- **Task to carry out**: The answer should match the entries below word for word, minus their pictures.

- **Exercise data**:
※
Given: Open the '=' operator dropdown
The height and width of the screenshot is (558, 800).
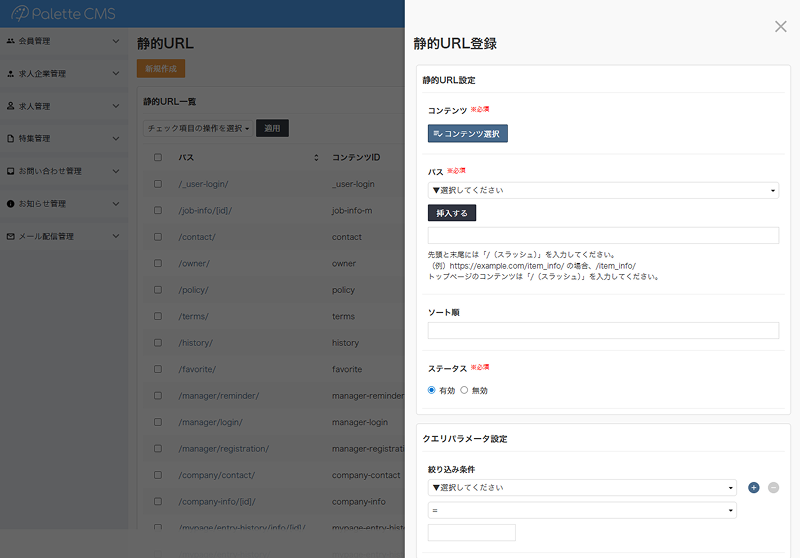Looking at the screenshot, I should pos(582,510).
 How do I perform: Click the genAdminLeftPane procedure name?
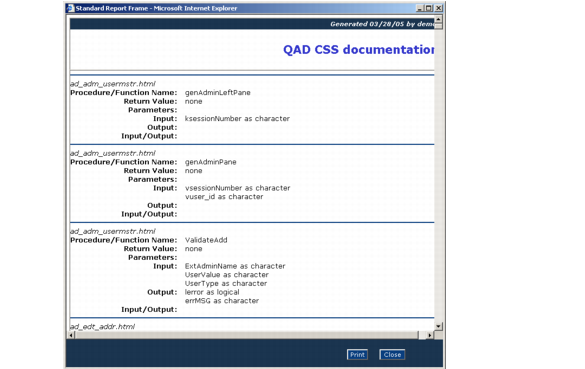218,93
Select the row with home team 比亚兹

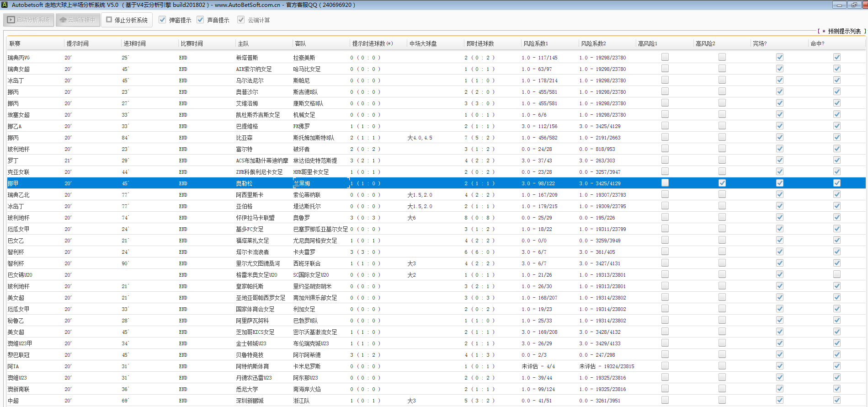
※
- **Your response**:
Given: Open the '=' operator dropdown
The height and width of the screenshot is (558, 800).
Looking at the screenshot, I should pos(582,510).
 How do I perform: Click the genAdminLeftPane procedure name?
218,93
Select the row with home team 比亚兹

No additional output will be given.